The workforce planning body confirmed last week that a total of 2,000 nursing associates would be trained during the piloting phase of the role, with the first 1,000 beginning the two-year programme in December at 11 test sites across the country.
At an HEE board meeting yesterday, the body’s director of nursing Lisa Bayliss-Pratt outlined the plans for training the second group. She said this cohort would be selected during February and March, and begin training at another set of sites across the country in April.
The new sites would be chosen from remaining groups of universities and employers who made the original 48 applications to pilot the role, she said.
Professor Bayliss-Pratt also told the meeting that a national job description for nursing associates was being developed with the NHS Employers organisation.
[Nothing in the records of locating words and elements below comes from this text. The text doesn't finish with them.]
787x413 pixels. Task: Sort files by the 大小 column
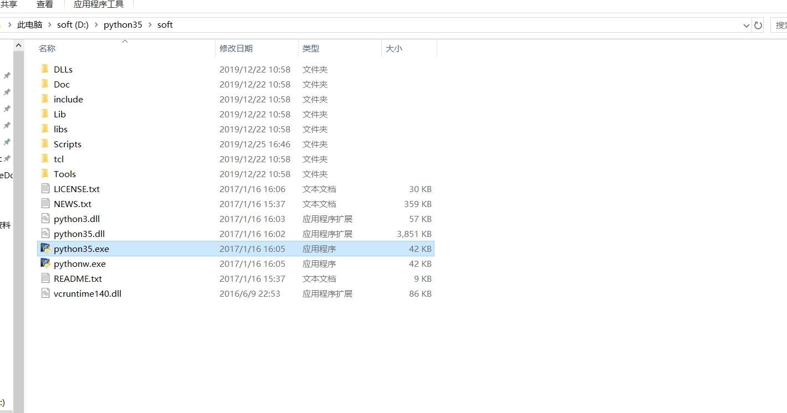pos(394,48)
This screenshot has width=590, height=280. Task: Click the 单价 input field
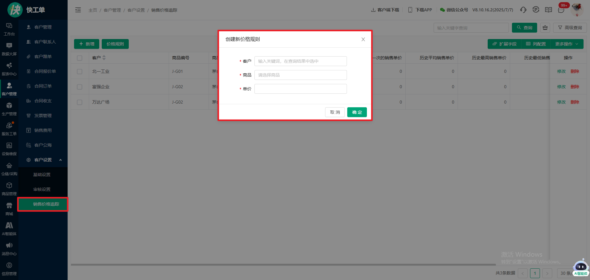click(300, 89)
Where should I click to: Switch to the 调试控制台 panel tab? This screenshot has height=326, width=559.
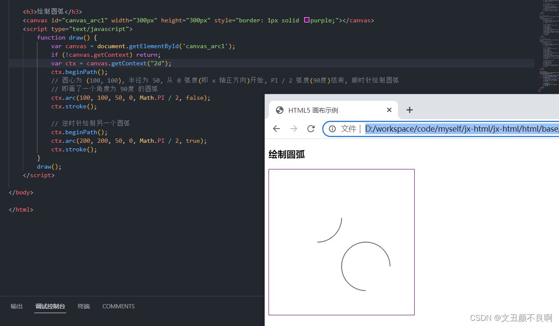pyautogui.click(x=50, y=306)
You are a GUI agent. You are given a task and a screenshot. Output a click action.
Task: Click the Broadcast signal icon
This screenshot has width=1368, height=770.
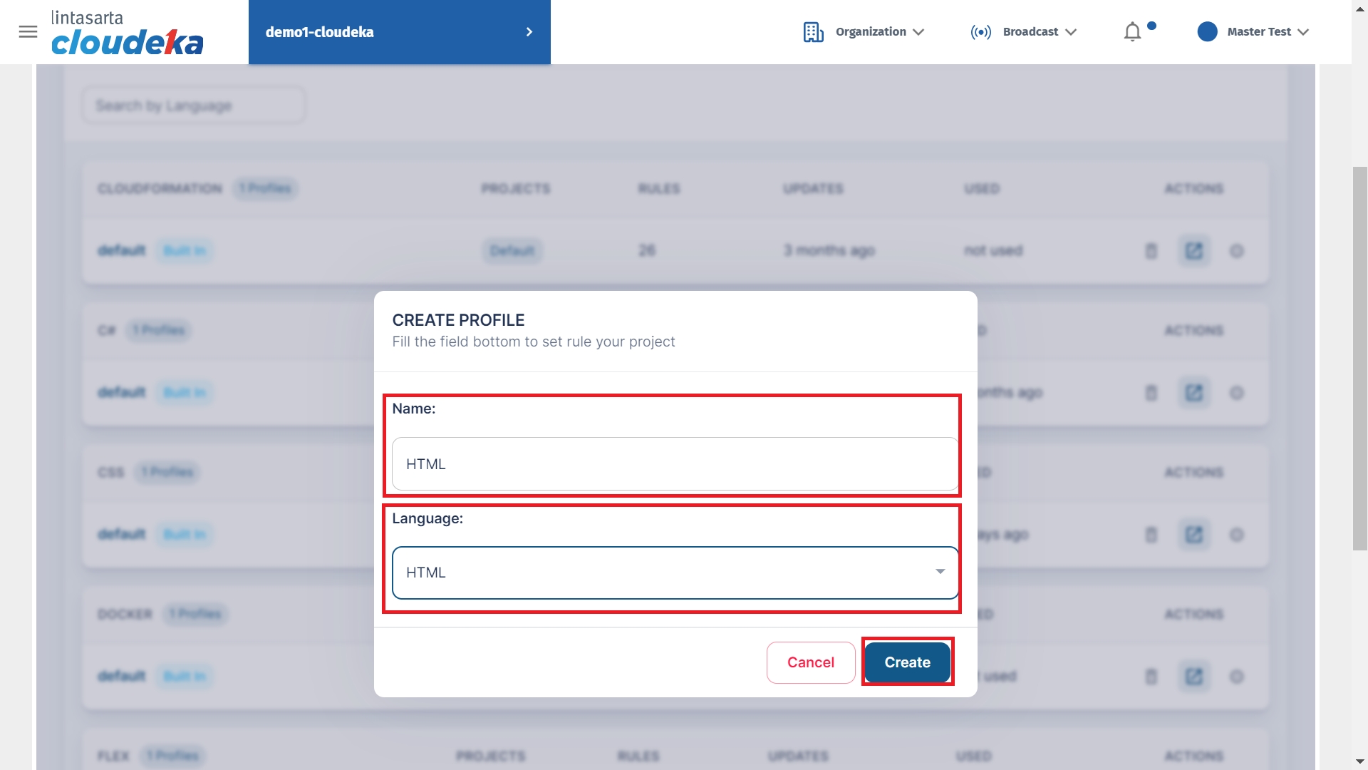(980, 32)
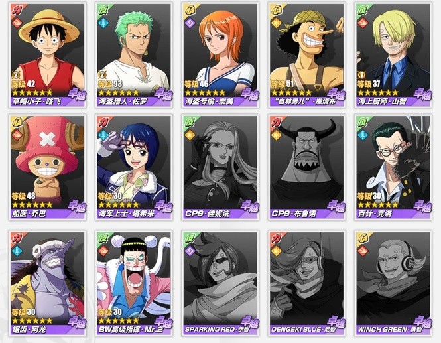Click the red 力 attribute badge on Luffy card

[x=17, y=10]
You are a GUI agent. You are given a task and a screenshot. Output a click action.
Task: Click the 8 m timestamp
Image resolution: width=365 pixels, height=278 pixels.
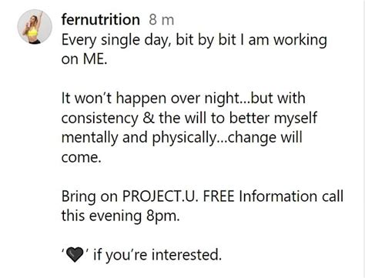pyautogui.click(x=162, y=20)
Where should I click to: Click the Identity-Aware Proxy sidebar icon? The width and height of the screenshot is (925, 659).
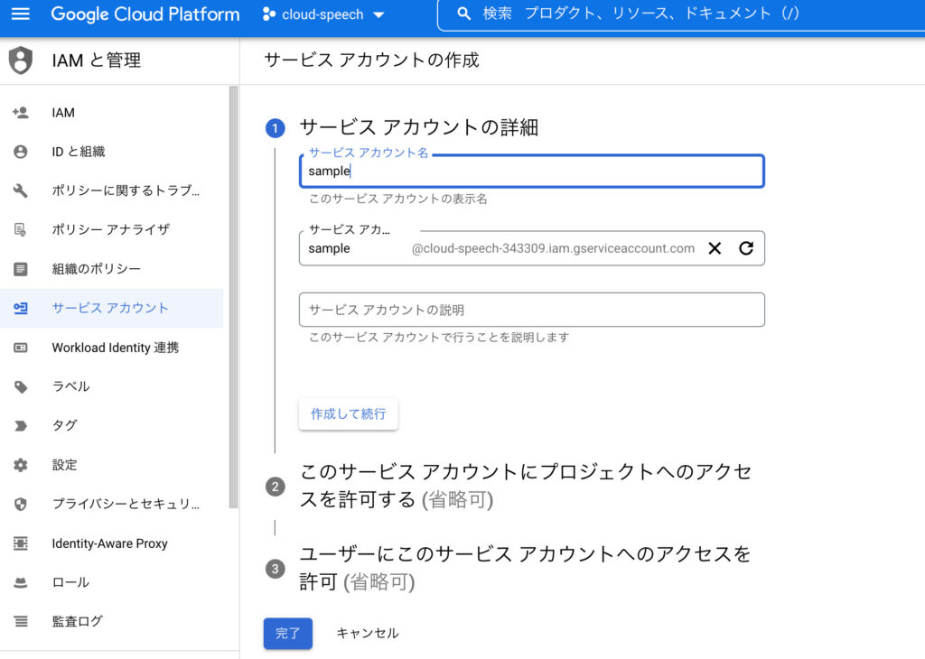pyautogui.click(x=20, y=543)
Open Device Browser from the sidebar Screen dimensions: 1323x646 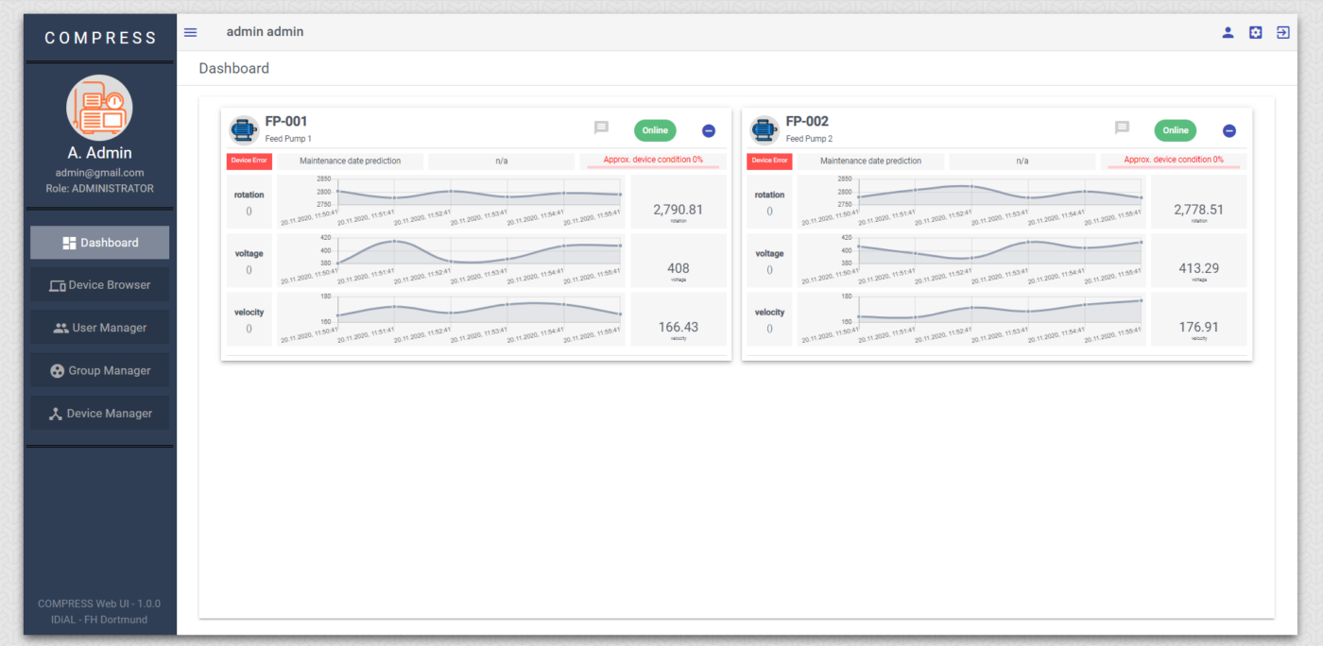(x=100, y=285)
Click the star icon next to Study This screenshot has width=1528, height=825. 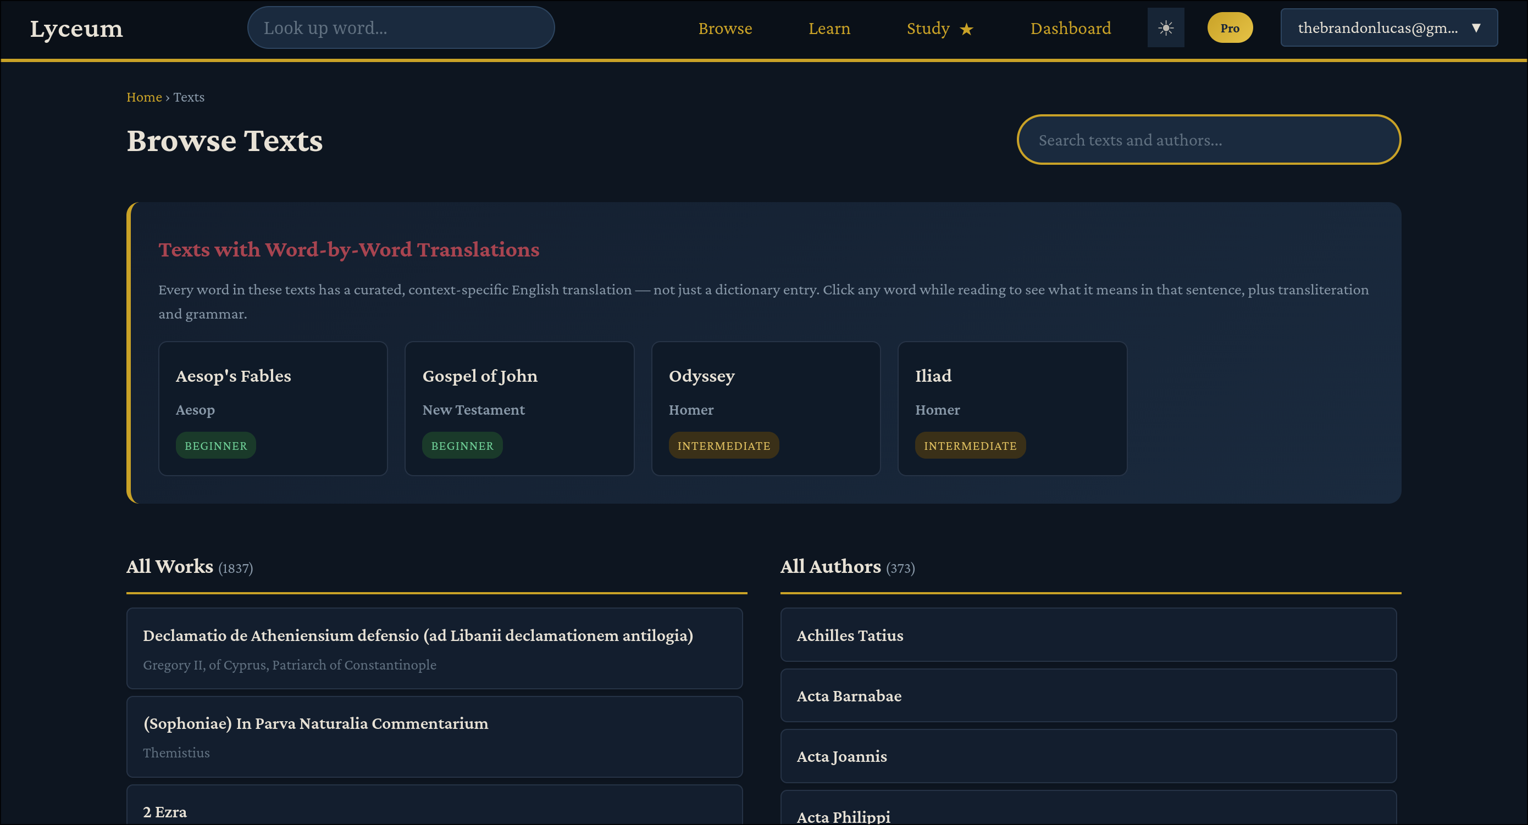pyautogui.click(x=966, y=29)
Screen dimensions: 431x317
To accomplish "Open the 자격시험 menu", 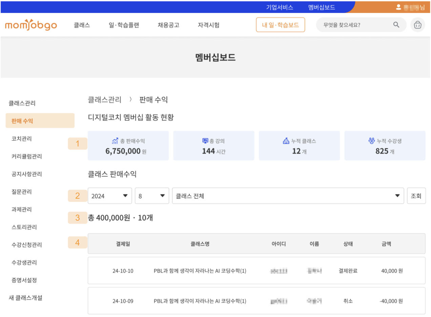I will 208,25.
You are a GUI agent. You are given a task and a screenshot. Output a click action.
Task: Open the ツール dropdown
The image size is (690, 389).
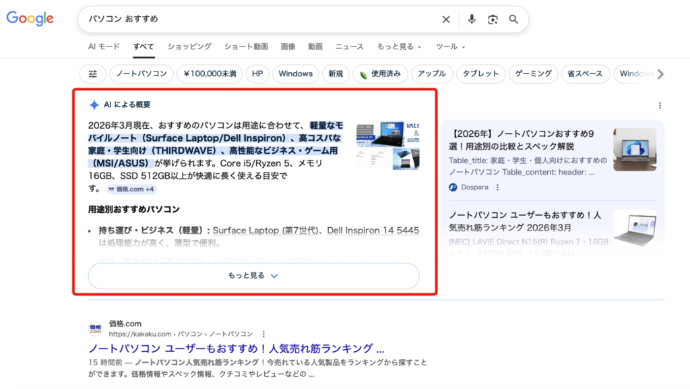coord(450,47)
She said this would stop any variation in the way the role was used and ensure consistent payscales for those working in the job.
“We really want this to be a generic caring individual that will look after people from preconception to end of life”
The scope of practice and curriculum for training the role are still due to be finalised, but Professor Bayliss-Pratt said nursing associates would support prevention, and also help to care for people with both long-term conditions and those experiencing acute episodes of care.
“We really want this to be a generic caring individual that will look after people from preconception to end of life,” she said.
“So, we’re not putting them into silos from day one into mental health or learning disability or children’s nursing because we think this needs to have a broad base generic introduction into a career in nursing and care,” she told the board meeting.
When asked by HEE chair Keith Pearson how the role of nursing associates would be communicated to the public, Professor Bayliss-Pratt indicated that she favoured using a standard colour for their uniforms.
She told the meeting she was “going to be a little bit controversial and dare to suggest whether we should think about uniforms that all have the same colour across the country”.
“Assuming we start to see the benefits of this soon….we will be moving very quickly towards rolling this out”
She also hinted that the introduction of the role could be used to help reduce the wide number of titles currently given to healthcare assistants and support workers.
When asked what proportion of trainees were expected to be existing healthcare support workers, she said it was “too early to tell”, but that there needed to be a balance between existing and new staff.
HEE chief executive Ian Cumming added that if existing HCAs, who wanted to train to be nursing associates, could demonstrate they already had the competencies then they would be able to complete the programme in less than two years.
But he also noted that, during the pilot, there needed to be a mixture of people in order to fully evaluate the entire programme.
Professor Cumming said earlier in the meeting that the body was “completely blown away” by the quality and number of applications from organisations to become pilot sites, which had led to double the number of training places being confirmed.
He said that “assuming we start to see the benefits of this soon”, then “we will be moving very quickly towards rolling this out through apprentice funding”.